- Text segment:
You probably don’t need anyone to remind you of just how important it is for us as inhabitants of planet earth to take care of our planet, with a large part of it being through responsible use of the planet’s resources and minimizing our pollution rates. One of the biggest efforts towards achieving a sustainable planet has been the development and encouragement of solar energy solutions to break our reliance on pollution-heavy fossil fuels.
While our efforts have been intensive and persistent, we’ve been fighting an uphill battle when it comes to the widespread adoption of solar energy solutions, mainly because the cost and efficiency of said solutions hasn’t made it quite worthwhile. All this looks set for a radical change, however, with latest research into a class of materials known as perovskites promising rapid advancements.
The Perovskite Promise
According to one of the forefront researchers into this exceptional new material, perovskite looks set to be at the forefront of the drive to make solar energy a truly viable and globally-adopted clean energy solution.
What perovskite basically does is make it possible for us to harvest the sun’s energy from practically any surface that’s put in the sun’s path. The world of environmental conservation and the scientific community at large, to say nothing of those who hold solar stocks in their portfolios, is incredibly excited at the prospects offered here.
How It Works
In simple terms, what makes this material such a step up from the traditional solar cells that have made up our solar panels to date is the fact that the material can simply be painted or sprayed onto the surface of your choice, from where it will go on to absorb the sun’s energy. The solar cells created using perovskite are so easy to produce that they may even be rolled out of a press – similar to how newspapers are rolled out.

- What this task involves: Please update the perovskite text starting with "The Perovskite Promise" and going on through "clean energy solution.", with "exceptional" changed to "remarkable". Work from the perovskite text by itself, not from the material that comes after it.

- Supplied data:
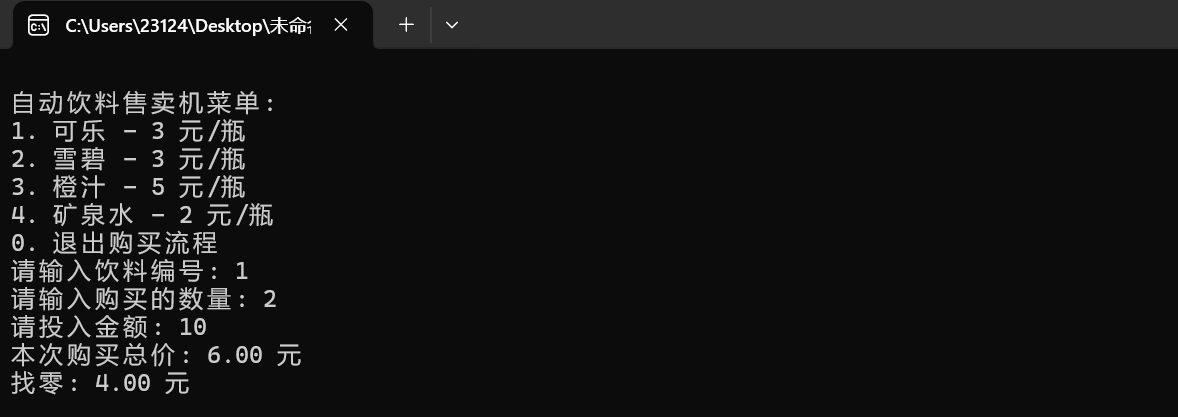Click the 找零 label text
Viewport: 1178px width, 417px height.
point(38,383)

...

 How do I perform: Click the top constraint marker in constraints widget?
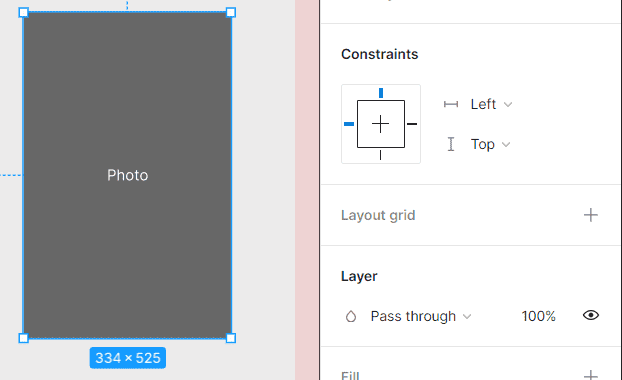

* * *

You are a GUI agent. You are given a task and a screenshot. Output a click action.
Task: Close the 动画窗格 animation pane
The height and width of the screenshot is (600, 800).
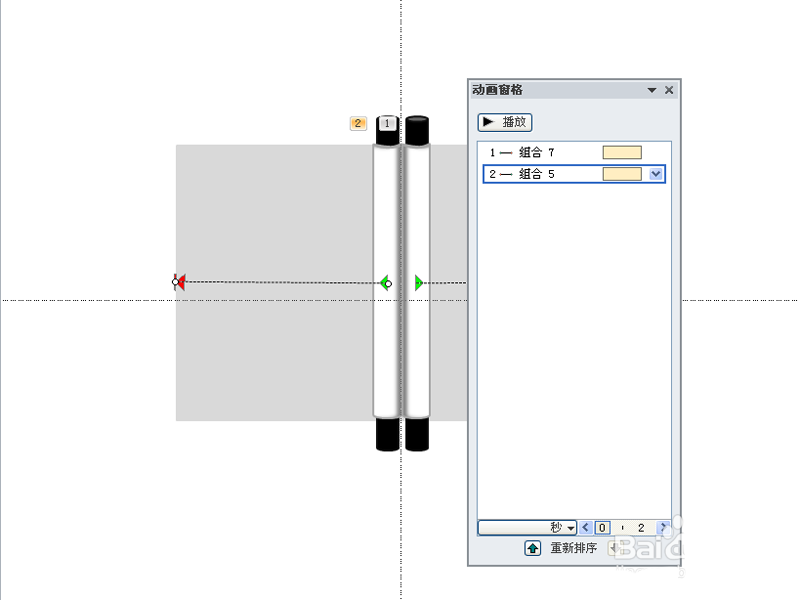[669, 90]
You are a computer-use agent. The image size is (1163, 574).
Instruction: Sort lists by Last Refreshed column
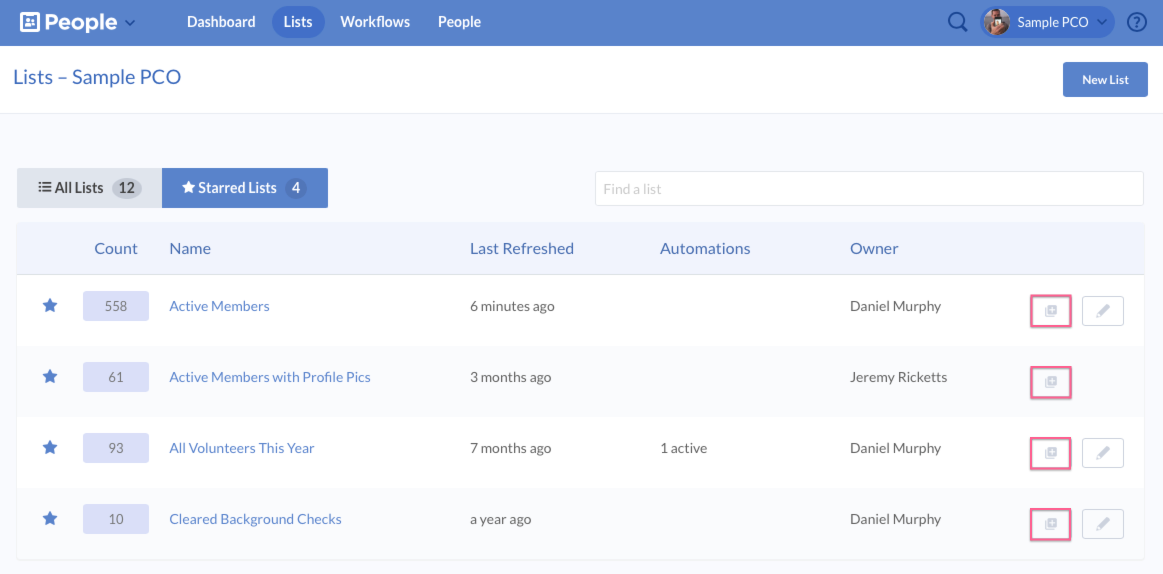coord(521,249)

- Worked solution:
The Perovskite Promise
According to one of the forefront researchers into this remarkable new material, perovskite looks set to be at the forefront of the drive to make solar energy a truly viable and globally-adopted clean energy solution.